The permission was introduced in Android 6.0 and it can allow an app to be displayed on top of another app, obscuring the lower-level app. In order to use the SYSTEM_ALERT_WINDOW permission, an app has to have explicit, manual approval from the user. The permission is quite powerful and many forms of Android malware and ransomware are known to abuse it in one way or another.
“The reason SYSTEM_ALERT_WINDOW is unique is the extensive capability it withholds, by enabling an app to display over any other app without notifying the user. This entails a significant potential for several malicious techniques, such as displaying fraudulent ads, phishing scams, click-jacking, and overlay windows, which are common with banking Trojans. It can also be used by ransomware to create a persistent on-top screen that will prevent non-technical users from accessing their devices,” researchers from Check Point wrote in an analysis of the issue.
That manual approval can be a problem for some legitimate apps that need it to work properly. To try and address this problem, Google added a system in Android 6.0.1 that allows the official Play Store app to give apps downloaded from the store run-time permissions that can later be used to get the SYSTEM_ALERT_WINDOW permission. But that also means that a malicious app downloaded from Play can get that permission.

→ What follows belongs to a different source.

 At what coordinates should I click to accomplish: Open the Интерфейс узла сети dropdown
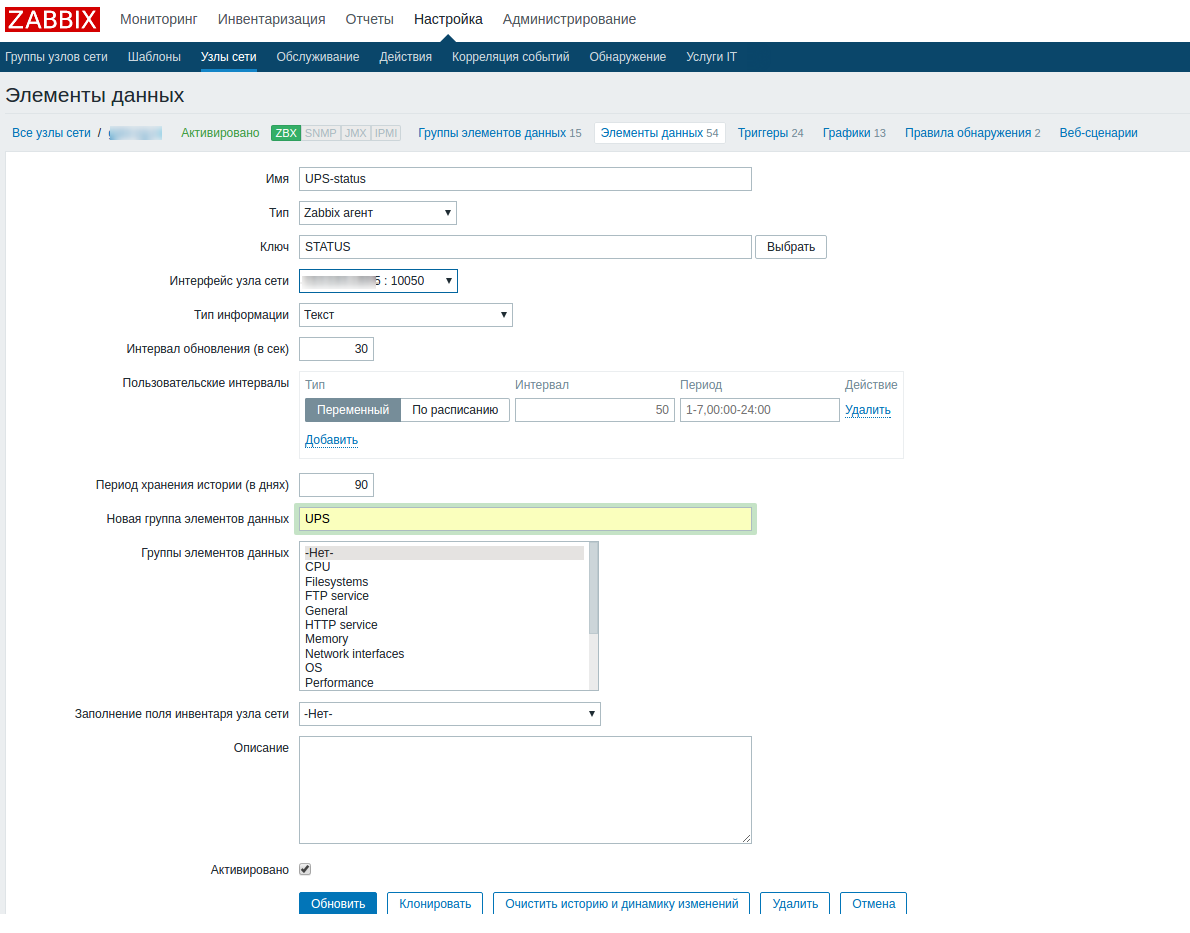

“Based on Check Point research, nearly 45% of the applications using the SYSTEM_ALERT_WINDOW permission are apps from Google Play,” the Check Point researchers said.
“With the granting of SYSTEM_ALERT_WINDOW permission to apps installed from the app store, Google effectively bypasses the security mechanism introduced in the previous version.”
Google is readying a fix for the weakness, which will be included in Android O, which is due out in the third quarter of this year. The patch will include a new permission that will restrict any apps from blocking critical system windows.